La prudence lui dit aussitôt que s’il voulait perdre M. Bardel et lui succéder dans le poste de gardien-chef, il fallait pour cela qu’il le surprît en flagrant délit.
Donc M. Whip rejoignit Jonathan.
Jonathan était enveloppé dans son manteau et s’était assis dans une espèce de guérite destinée aux surveillants, à l’extrémité de ce corridor sur lequel ouvraient les cellules des condamnés.
M. Whip avait aux lèvres un sourire mystérieux.
– Eh bien ! lui dit Jonathan.
– Vous aviez raison, mon cher.
– Bardel a des intelligences au dehors ?
– Oui.
– Avec qui ?
– Je ne sais pas.
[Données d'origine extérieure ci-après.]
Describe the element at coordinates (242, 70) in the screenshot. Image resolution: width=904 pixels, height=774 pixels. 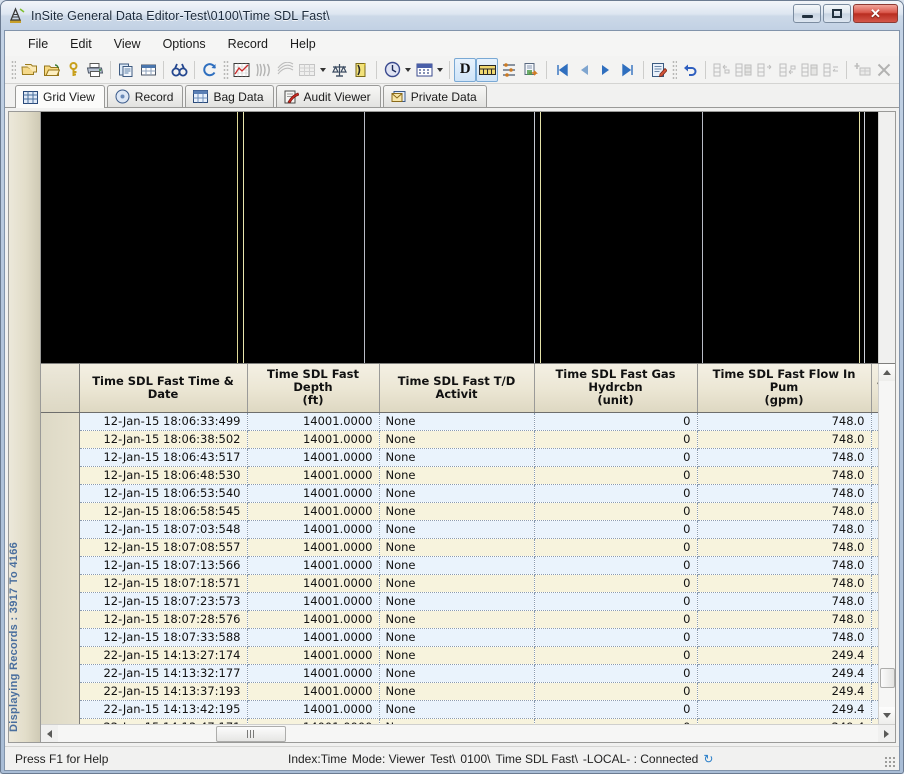
I see `chart-plot-icon` at that location.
Mais, très-certainement, il cherche à faire évader un prisonnier.
– Ah ! ah !
Et Jonathan prit à son tour un air mystérieux.
– Quel est ce prisonnier ? poursuivit M. Whip. Je l’ignore.
– Et moi, dit Jonathan, je pourrai bien le savoir.
M. Whip recula et regarda son collègue.
– Vous ? fit-il.
– C’est bien M. Bardel qui a fermé les cellules ? reprit le gardien Jonathan.
– Oui.
– Eh bien ! il en est une qu’il a laissée ouverte.
– Laquelle ?
– Le numéro 16. Venez voir.
Le cœur de M. Whip bondit dans sa poitrine.
– C’est celle du petit Irlandais, dit-il.
– Justement. Je vous disais bien qu’il y avait du fenianisme là-dessous.
Jonathan conduisit M. Whip à la cellule numéro 16, et lui démontra, sans le moindre bruit, que la serrure était ouverte et le verroux non poussé.
– Jonathan, dit M. Whip, en lui pressant vivement la main, écoutez-moi bien.
– Parlez.
– Vous allez rester ici.
– Bien.
– M. Bardel viendra à neuf heures.
– C’est probable.
– Il vous demandera pourquoi vous m’avez remplacé ; vous lui direz que j’étais malade.
– Très-bien.
– Il se défie certainement plus de moi que de vous, et il se trouvera enchanté de la substitution.
– Vous croyez ?
– Puis il vous éloignera sous un prétexte quelconque.
– Et alors que ferai-je ?
– Vous tâcherez de gagner le préau et de vous y cacher.
– Après ?
– Je n’ai pas le temps de vous expliquer tout cela en détail mais je suis sûr que M. Bardel conduira le petit Irlandais dans le préau.
– Ah !
– Et qu’il lui ouvrira la porte de la nouvelle prison. Alors vous le suivrez et vous mettrez à crier au secours ; j’aurai prévenu les sentinelles, nous accourrons et nous le prendrons en flagrant délit.
– Vous êtes un homme de génie, mon cher Whip, dit Jonathan.
M. Whip longea le corridor, ouvrit la porte du préau, la referma sur lui et disparut.
Il était temps, car cinq minutes après, M. Bardel parut à son tour, couvert de son manteau de nuit, un trousseau de clés à la ceinture et sa lanterne sourde à la main.
Jonathan s’était assis dans sa guérite.
M. Bardel dirigea vers lui la clarté de sa lanterne et tressaillit en reconnaissant qu’il n’avait plus à faire à M. Whip.
– Qu’est-ce que cela ? dit-il en s’approchant.
– Excusez Whip, dit Jonathan, il était malade.
– Pourquoi ne me l’a-t-il pas dit ? fit sévèrement M. Bardel.
– Il craignait d’être grondé. Pendant que nous dînions, il m’a demandé de le remplacer.
– Il a eu tort, dit sèchement M. Bardel, car vous êtes un mauvais gardien de nuit.
– Pourquoi cela ?
– Mais parce que vous vous endormez facilement. Tenez, vous avez les yeux déjà à demi fermés…
– Oh ! par exemple !
M. Bardel posa sa lanterne à terre, prit sa tabatière et prit brusquement une prise.
– Tenez, dit-il à Jonathan, faites comme moi, cela vous réveillera.
Et il lui tendit sa tabatière, qu’il avait prestement retournée et dans laquelle Jonathan introduisit ses doigts sans défiance.